Староста думал устроить танцы в бараке. Но поденщики, а главное, крестьяне, подстрекаемые девушками, и слышать об этом не хотели: в помещении «страх как душно» и куда вольготнее танцевать в мягком лунном свете на площадке перед загоном.
Сидро был смущен, он впервые играл за деньги и никогда не видел столько девушек вместе. Все его тормошили.
— Иди сюда, здесь темно, музыкант должен сидеть под навесом, не дай бог, еще роса шляпу испортит, — уговаривала его батрачка из Фороса; красный кушак опоясывал ее бедра, приподнимая и без того короткую юбку.
— Волосы у него могут полинять, — поддразнила другая.
Он улыбался, одурев от гвалта и толчеи, и, взобравшись на скирду соломы — своего рода подмостки, болтал короткими ногами в такт стремительной музыке. Девушки просили играть одни фокстроты, под них «хоть напрыгаешься вволю».

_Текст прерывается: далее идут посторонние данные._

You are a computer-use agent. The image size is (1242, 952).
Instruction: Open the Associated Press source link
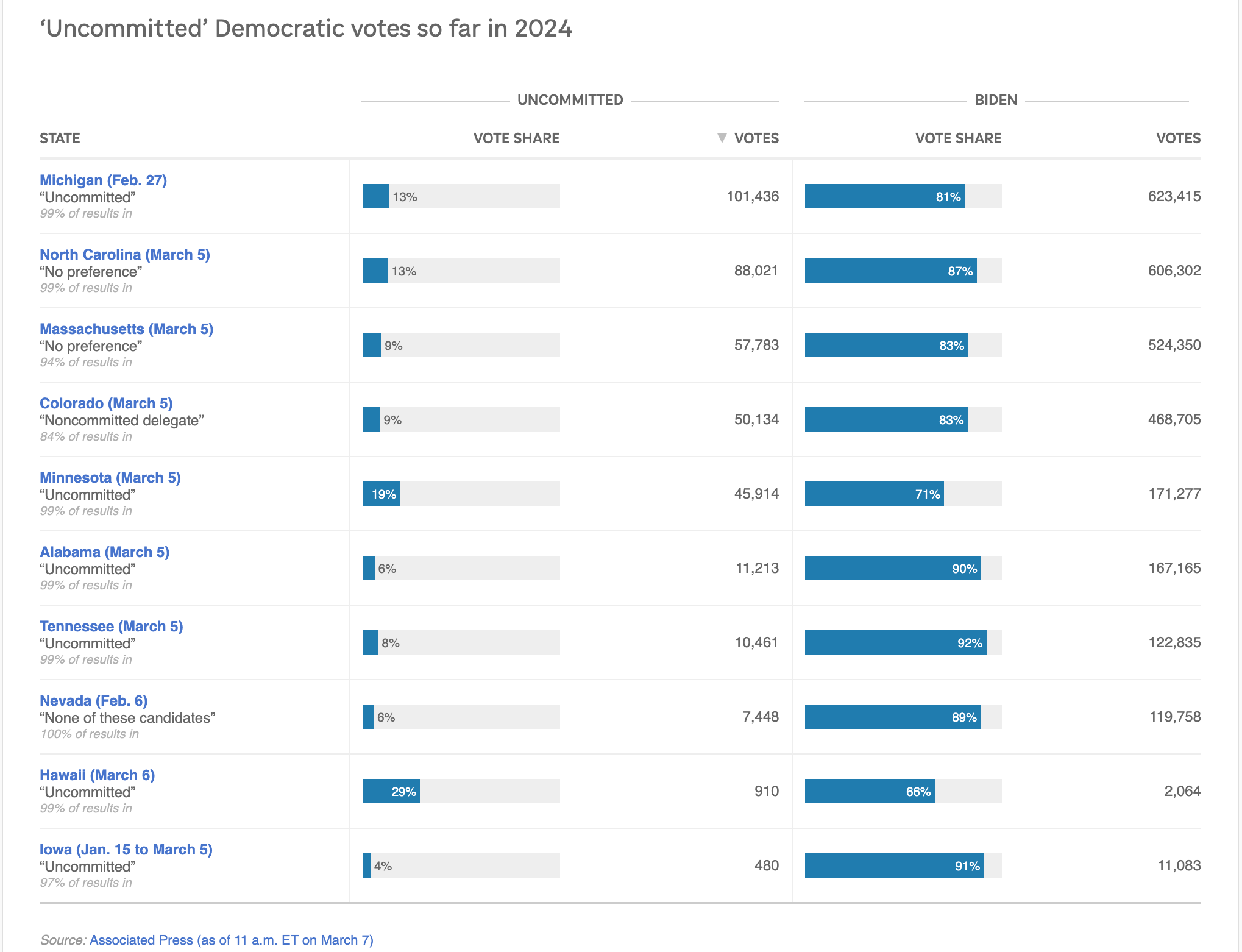[232, 940]
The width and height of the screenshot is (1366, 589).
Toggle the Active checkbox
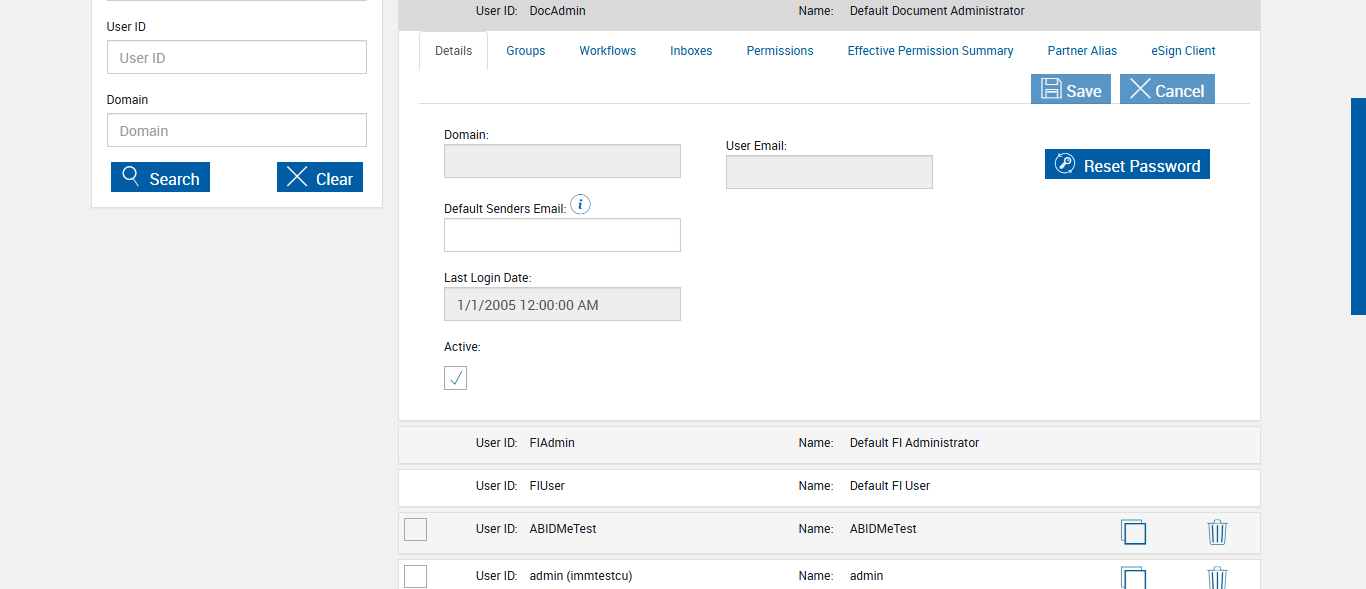(455, 378)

— Так до самого Лиссабона допрыгаешь, — съехидничал шустрый батрак.
В загоне для скота быки никак не могли успокоиться. Со жнивья доносился приглушенный перезвон колокольцев.
Под любую музыку плясала молодежь, — жатва была на исходе, и через несколько дней всем, кроме рабочих-сезонников, предстояло разойтись по домам. Здесь было больше девушек, чем парней, и эти чертовки, у которых шило сидело в одном месте, как говорил один пастух, удивительный наглец, — правда, на словах, не на деле, — даже пожилыми не гнушались. А если не находилось партнера, они танцевали друг с дружкой, словно хотели отогнать все грустные воспоминания.
— Пусть музыкант потанцует!
— Огонь мальчик, черт побери, даже волосы у него горят! — воскликнула задорная смуглянка, глаз не сводившая с Рыжика.
Он подмигнул ей, отнюдь не дерзко, ведь ему не доводилось еще попадать в такую переделку и он не научился ковать железо, пока горячо.